Zum Abendbrot gab es mal wieder Erziehung life. Sari kam ständig an den Tisch und wollte hoch mal gucken. Kann man nicht mal in Ruhe seine Pizza essen. Ich also Hund genommen, zum Platz gebracht, PLATZ gesagt und wieder zurück. Hund wieder hoch und zum Tisch. Und so ging dass ca. 10 mal. Dann hatte sie es kapiert. Hielt zwar auch nur ein paar Minuten aber immerhin fast bis zum Ende des Abendessens. Und dann legte sie sich auch brav zu uns, ohne hoch zu wollen.

Aber das ist eben Heike ihr Job und dabei muss sie eben ruhig bleiben. Das ist am Anfang einfach so. Und das muss man wissen und auch einrechnen. Es geht selten etwas nach Plan. Wichtig ist dabei, das man nicht nur äußerlich ruhig bleibt. Der Hund spürt die innere Ruhe und Kraft eines Menschen.
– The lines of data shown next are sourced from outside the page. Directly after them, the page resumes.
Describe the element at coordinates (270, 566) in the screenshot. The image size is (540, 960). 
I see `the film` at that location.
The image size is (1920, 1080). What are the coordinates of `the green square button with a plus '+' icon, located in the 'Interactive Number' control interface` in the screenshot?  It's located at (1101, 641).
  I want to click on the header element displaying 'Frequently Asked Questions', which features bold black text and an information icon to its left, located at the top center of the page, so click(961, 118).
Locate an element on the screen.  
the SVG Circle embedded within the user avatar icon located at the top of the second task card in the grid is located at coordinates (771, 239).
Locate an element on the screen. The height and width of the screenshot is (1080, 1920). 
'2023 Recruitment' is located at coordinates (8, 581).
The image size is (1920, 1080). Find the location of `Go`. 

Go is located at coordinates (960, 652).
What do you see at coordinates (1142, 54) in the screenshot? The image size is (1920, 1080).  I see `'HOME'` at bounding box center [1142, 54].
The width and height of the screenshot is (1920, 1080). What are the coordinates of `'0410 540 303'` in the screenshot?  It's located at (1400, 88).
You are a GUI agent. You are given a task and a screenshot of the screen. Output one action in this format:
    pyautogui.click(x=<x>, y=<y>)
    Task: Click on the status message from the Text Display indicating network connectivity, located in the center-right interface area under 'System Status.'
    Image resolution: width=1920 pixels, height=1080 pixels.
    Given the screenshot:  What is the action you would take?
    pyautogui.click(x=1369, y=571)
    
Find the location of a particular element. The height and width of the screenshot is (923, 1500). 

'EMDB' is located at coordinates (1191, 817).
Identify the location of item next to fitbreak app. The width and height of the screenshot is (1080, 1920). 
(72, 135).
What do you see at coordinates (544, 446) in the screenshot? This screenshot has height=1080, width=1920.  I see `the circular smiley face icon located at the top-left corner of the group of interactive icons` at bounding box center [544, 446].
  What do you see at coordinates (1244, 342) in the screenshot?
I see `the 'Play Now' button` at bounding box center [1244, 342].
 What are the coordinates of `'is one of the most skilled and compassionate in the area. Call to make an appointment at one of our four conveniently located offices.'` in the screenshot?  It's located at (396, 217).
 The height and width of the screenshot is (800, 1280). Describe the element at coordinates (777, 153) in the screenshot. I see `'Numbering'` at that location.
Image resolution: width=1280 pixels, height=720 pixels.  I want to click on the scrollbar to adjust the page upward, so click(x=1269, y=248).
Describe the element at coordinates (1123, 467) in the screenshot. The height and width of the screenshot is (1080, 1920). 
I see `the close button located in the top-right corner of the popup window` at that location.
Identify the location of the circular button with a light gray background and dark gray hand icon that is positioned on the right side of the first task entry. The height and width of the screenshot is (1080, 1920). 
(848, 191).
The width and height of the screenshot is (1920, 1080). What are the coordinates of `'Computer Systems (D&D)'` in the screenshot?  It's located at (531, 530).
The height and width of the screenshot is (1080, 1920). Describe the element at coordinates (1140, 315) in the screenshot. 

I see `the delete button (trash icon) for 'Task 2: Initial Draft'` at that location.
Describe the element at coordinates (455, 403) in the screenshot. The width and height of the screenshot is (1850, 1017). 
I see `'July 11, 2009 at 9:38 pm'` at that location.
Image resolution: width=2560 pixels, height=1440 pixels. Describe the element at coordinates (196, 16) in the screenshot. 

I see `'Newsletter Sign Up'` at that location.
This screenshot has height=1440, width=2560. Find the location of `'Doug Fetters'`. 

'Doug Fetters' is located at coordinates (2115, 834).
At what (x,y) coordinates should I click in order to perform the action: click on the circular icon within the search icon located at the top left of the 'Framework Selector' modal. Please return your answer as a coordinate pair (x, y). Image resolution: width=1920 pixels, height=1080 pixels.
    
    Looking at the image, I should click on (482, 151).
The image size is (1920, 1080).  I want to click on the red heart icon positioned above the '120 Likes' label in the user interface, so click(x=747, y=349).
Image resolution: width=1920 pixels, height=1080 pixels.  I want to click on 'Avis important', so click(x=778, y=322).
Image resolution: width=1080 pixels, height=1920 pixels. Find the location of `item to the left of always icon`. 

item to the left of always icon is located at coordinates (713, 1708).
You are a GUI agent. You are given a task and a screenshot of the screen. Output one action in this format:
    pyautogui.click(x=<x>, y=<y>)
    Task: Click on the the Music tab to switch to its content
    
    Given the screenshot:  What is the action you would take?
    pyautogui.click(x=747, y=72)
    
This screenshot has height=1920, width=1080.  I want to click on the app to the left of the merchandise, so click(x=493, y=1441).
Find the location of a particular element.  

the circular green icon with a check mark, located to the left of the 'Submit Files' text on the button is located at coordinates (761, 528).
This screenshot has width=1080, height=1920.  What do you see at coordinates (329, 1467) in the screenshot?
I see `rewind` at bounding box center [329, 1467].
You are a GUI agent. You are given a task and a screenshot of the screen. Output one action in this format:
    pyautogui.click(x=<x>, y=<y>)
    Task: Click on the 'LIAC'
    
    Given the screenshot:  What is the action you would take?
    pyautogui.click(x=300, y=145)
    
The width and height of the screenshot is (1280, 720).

Das was man als Aura bezeichnet, unser Energiefeld, nimmt er viel intensiver wahr als es uns oft lieb ist. Deswegen ist es wichtig, dass man sich mit diesen Situationen bereits vorher gedanklich vertraut macht, damit man dann ruhig und überlegt und auch überlegen reagieren kann.

Macht man das nicht, kann es passsieren das man selber panisch reagiert, weil man mit der Situation einfach überfordert ist. Und damit wird man seiner angedachten Führungsrolle natürlich überhaupt nicht gerecht. Und im Ergebnis reagiert der Hund dann genau wie wir. Er lernt nämlich wie jedes Kind vor allem durch kopieren.